Stored data entries
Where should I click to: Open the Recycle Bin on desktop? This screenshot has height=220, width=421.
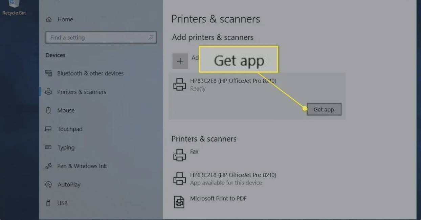point(14,7)
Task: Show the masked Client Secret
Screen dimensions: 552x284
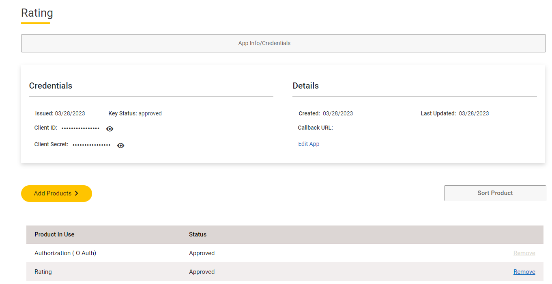Action: point(120,145)
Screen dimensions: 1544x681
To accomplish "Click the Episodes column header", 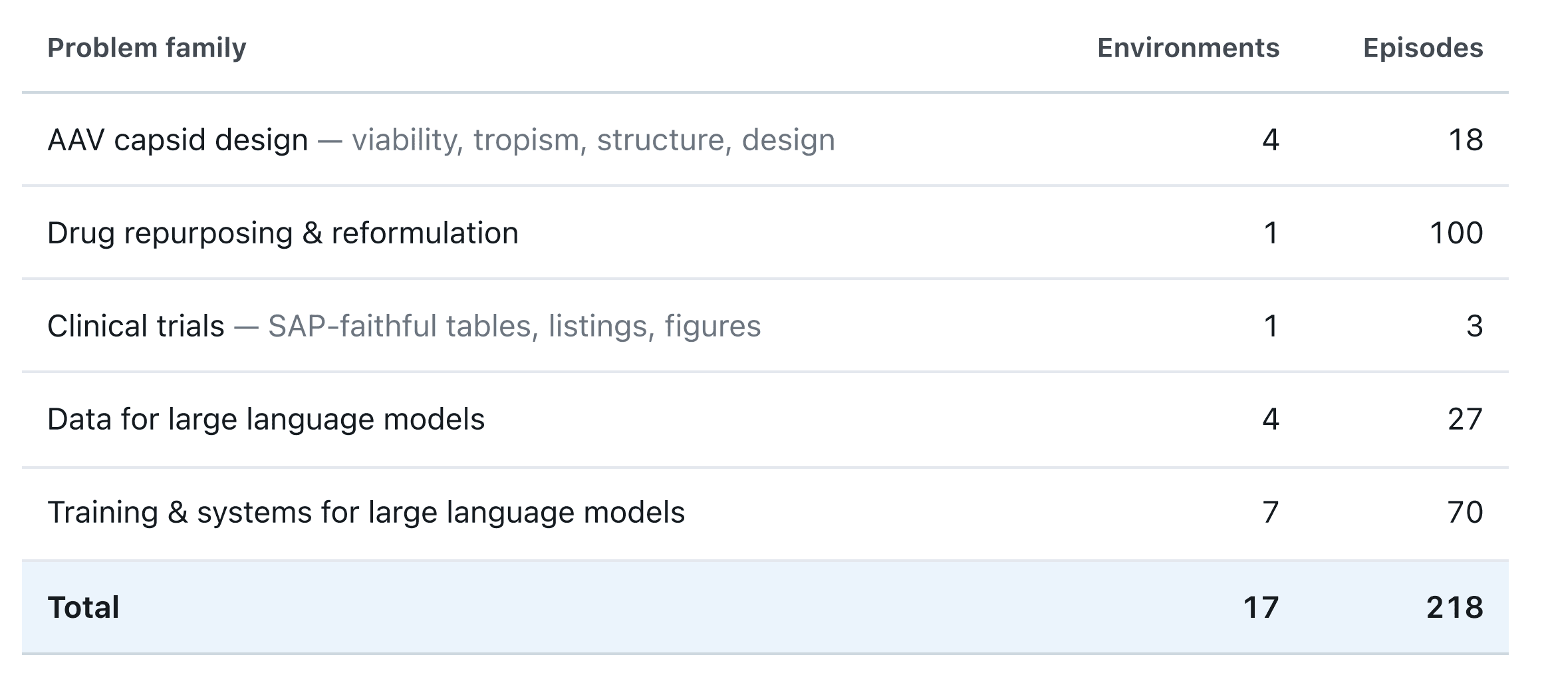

§ **Task requirements**
For this exercise, transcribe the data above line by line, exactly, with pictures omitted.

§ **Reply**
Where should I click to: Open the Recycle Bin on desktop? This screenshot has height=220, width=421.
point(14,7)
Task: Show the masked Client Secret
Screen dimensions: 552x284
Action: point(120,145)
Screen dimensions: 1544x681
To accomplish "Click the Episodes column header", 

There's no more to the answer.